*** Entries provided ***

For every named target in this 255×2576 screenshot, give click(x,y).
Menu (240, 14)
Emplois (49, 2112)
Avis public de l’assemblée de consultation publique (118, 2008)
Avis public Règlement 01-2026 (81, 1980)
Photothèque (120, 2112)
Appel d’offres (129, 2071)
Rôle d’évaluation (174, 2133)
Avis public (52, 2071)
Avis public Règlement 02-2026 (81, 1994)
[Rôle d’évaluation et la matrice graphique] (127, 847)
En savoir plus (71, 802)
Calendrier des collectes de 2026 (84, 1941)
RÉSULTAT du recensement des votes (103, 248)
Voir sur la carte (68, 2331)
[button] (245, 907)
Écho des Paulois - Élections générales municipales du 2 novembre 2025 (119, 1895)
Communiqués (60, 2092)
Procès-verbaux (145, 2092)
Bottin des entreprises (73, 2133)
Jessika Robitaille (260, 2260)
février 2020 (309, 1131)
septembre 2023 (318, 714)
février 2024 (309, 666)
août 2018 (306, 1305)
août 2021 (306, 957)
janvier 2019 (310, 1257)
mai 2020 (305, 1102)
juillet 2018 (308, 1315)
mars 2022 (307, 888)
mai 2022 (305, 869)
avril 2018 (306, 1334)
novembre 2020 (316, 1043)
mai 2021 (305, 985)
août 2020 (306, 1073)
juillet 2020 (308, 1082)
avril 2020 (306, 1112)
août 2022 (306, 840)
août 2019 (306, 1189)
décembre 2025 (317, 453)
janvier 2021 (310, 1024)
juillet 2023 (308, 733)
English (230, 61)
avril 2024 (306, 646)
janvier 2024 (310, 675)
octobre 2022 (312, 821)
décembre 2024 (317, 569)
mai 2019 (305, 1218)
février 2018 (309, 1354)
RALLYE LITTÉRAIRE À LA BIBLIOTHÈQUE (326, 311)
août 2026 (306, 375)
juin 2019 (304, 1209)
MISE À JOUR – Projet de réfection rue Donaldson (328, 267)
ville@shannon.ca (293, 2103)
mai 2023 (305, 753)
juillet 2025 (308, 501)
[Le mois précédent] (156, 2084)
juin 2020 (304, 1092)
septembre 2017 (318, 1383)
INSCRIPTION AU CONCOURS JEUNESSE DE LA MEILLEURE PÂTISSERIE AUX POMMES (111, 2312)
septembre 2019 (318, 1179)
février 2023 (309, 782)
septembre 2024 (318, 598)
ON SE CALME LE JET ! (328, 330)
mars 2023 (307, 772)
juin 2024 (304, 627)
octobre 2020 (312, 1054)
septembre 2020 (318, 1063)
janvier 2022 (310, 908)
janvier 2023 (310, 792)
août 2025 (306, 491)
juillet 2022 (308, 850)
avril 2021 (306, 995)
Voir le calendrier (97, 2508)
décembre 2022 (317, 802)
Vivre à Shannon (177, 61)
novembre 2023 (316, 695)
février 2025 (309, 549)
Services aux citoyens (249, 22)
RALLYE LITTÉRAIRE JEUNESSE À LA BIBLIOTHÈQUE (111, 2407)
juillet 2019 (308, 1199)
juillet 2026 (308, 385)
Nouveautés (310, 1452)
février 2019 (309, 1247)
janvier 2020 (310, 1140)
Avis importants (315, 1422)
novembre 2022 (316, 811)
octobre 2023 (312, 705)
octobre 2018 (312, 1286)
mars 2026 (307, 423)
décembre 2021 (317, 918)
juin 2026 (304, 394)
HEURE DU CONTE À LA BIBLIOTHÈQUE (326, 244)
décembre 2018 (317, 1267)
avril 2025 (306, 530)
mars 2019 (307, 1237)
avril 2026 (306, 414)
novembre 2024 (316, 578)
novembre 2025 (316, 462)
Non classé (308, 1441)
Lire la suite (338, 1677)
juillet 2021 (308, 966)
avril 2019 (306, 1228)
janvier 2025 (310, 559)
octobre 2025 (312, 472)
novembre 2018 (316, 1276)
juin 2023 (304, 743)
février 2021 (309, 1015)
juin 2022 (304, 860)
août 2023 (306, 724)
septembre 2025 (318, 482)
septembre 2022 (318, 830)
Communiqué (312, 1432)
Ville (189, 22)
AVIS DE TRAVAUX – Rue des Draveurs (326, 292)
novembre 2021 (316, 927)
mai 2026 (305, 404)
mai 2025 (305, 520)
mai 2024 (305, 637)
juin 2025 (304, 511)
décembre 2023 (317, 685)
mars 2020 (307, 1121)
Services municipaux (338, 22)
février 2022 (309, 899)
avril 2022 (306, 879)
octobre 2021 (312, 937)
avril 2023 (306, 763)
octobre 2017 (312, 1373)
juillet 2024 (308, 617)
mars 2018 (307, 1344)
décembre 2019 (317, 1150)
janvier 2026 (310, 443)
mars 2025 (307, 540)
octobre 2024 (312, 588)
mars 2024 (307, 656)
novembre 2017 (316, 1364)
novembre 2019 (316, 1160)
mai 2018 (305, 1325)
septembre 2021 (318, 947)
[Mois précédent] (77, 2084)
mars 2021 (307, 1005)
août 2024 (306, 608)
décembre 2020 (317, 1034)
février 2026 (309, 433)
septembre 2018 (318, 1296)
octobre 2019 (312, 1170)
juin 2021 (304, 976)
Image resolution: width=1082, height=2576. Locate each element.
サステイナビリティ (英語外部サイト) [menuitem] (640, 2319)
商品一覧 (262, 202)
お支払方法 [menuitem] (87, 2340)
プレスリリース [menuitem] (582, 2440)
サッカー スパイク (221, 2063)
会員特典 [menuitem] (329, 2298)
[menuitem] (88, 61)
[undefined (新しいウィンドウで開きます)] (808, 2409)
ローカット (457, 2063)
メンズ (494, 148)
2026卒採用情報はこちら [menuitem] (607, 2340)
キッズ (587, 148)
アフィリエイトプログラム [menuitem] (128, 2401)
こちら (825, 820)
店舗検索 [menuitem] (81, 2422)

*** End of Entries provided ***

:: Your instructions ::
Working from the entries above, find every line in which the word "Services" occurs and copy it.

:: Task output ::
Services aux citoyens (249, 22)
Services municipaux (338, 22)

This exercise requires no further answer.